I am here to forget. Or, more simply, to take a breath in a place that’s always changing, yet strikingly familiar. The native plants, well known to me by now—tall Oaks providing shade, or the color of the Chaparral hills. Wild Mustard in the way the yellow blossoms bloom in patterns of chaos, little specks of vibrancy dancing up against the sky. Foxtails long embedded in the lining of my socks, like milk thistles, their unrelenting presence forces me to rest beside the trail. Undo my boot. Take a moment. Breathe.
Always California Poppies after rains, their orange and almost crimson heads against the pale green pattern of the leaves. Their strange scent. The way they grow determined to the sides of mountains and of freeways. Manzanita, Dessert Mallow, Wild Rye, Buckwheat, Deer Grass. They sink themselves in valleys of the hills, grow alongside dried up creeks, soaking up the aging water in the soil.
Home reflects itself in place. I am from here, from the sheddings of a Pepper Tree, or the wildness of Coyote Brush. In the desert, I lift my hands in praise beside the Joshua Trees. In the mountains, I wrap strong arms around Sequoias. By the seaside, I trade heights with Yuccas, and trace the odd curlings of the Western Bracken Fern.
I know the songs of all the nightbirds in the early hours of dawn. Sometimes I will lie awake, opening the window, and let their chirruped lullabies carry me quietly back into sleep. I know the patterns of the yellow-bellied finches, their chests glowing in stark contrast against the painted black-like navy blue of feathers on the head. How they flit, errantly, about my yard. One fencepost to the next, watched closely by a cat perched in the window.

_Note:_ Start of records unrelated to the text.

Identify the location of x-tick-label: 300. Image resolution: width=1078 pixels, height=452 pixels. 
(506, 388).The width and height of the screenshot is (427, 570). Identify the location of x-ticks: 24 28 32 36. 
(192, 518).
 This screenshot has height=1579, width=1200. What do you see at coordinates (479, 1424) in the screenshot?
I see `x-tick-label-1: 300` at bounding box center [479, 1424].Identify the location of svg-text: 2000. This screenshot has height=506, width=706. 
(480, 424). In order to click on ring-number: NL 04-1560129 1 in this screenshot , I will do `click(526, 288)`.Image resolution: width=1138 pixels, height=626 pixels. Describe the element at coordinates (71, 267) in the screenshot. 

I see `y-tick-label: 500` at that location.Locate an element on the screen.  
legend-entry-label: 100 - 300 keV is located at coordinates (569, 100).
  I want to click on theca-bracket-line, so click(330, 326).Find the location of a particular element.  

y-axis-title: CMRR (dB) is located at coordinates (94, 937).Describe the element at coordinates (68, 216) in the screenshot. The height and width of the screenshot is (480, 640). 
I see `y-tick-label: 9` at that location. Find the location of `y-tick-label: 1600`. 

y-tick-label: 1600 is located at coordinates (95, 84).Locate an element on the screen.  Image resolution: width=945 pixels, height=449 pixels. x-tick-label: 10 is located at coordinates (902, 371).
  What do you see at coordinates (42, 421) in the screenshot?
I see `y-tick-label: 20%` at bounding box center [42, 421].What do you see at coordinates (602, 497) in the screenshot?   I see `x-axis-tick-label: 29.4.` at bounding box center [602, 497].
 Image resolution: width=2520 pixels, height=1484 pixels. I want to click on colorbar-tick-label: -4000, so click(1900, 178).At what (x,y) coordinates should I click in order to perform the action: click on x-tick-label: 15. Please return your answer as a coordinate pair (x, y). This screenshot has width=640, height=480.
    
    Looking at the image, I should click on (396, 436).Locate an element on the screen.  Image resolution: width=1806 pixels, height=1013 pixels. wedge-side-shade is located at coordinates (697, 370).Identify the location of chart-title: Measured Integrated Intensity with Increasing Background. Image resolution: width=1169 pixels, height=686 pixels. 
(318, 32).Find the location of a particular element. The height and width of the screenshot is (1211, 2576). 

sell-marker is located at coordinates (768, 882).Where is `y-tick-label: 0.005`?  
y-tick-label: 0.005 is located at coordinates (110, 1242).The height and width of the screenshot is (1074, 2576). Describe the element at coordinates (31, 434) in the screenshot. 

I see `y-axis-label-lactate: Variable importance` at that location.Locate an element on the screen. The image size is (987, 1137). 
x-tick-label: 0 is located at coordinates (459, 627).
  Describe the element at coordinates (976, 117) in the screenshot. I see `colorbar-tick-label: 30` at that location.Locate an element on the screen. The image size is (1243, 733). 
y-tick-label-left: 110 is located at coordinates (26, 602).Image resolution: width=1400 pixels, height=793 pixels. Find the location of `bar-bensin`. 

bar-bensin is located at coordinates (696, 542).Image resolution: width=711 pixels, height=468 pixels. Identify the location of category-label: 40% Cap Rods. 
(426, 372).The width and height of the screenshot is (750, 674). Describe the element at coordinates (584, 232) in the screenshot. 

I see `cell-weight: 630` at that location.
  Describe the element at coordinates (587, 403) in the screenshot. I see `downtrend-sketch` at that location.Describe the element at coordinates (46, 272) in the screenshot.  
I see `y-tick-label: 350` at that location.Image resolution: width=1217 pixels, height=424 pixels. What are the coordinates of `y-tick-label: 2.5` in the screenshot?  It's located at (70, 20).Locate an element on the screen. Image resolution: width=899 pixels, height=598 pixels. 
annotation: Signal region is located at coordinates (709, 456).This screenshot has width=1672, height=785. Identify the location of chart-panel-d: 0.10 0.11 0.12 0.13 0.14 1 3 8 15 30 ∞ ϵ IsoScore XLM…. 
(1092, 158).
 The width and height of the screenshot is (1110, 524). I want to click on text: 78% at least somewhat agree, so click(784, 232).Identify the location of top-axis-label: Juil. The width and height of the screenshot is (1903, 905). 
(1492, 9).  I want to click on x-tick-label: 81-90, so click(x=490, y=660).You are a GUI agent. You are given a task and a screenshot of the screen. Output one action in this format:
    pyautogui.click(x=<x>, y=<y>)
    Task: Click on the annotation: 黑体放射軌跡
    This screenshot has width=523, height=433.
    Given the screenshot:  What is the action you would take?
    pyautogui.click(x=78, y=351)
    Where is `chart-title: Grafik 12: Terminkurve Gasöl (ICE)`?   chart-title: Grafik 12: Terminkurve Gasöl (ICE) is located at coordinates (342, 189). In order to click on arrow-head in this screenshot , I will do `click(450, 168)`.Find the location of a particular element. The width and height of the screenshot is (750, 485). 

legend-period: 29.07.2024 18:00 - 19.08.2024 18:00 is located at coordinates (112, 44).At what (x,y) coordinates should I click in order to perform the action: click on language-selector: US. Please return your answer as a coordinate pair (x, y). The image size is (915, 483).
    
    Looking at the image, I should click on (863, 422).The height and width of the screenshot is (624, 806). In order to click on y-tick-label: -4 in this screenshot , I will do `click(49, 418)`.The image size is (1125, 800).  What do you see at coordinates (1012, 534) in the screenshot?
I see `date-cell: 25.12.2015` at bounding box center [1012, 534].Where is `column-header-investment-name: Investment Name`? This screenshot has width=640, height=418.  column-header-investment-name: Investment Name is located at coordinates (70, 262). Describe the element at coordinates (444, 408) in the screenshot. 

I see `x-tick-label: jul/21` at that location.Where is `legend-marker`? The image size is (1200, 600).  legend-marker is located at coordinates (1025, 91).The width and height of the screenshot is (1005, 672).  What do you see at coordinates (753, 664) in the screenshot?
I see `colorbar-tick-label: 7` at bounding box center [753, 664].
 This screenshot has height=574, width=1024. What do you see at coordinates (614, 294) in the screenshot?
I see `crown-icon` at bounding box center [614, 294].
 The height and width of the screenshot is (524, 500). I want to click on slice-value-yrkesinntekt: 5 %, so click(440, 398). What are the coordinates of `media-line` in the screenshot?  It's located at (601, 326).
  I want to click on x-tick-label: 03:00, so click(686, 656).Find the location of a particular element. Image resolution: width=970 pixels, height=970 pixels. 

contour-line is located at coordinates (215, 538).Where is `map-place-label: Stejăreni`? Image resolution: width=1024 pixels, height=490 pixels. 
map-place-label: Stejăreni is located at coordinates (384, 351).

I know when soil is warm enough for seeds. When earth is soft enough for growing. Where shade is too strong or too weak and the low point in my yard where water runs after a storm. It is grounding. All of me is planted here.
On the trail, my lungs heave for air. I am out-of-practice. The Sagebrush smells strange to me, at first, but familiar. Nostalgic, like something I never realized I was missing. I’ve yearned for this.
With each step, my chest adjusts, evolving to accumulate the new swells of the mountain air. Oddities I come across I pocket—small chunks of rose quartz, or granite with a strange streak down its side. My shelves are growing full of pieces of the outside lands. I wind feathers in my hair. For a single moment, a hawk above me eclipses sun, and I am shrouded in cool shadow. All of here is magic.
I pause for water, then carry on. Tomorrow, I will be rewarded in the tightness of the sinewed flesh that lines my muscles. In the way they stretch, taut, pulling, straining at the bone. I have much healing left to go.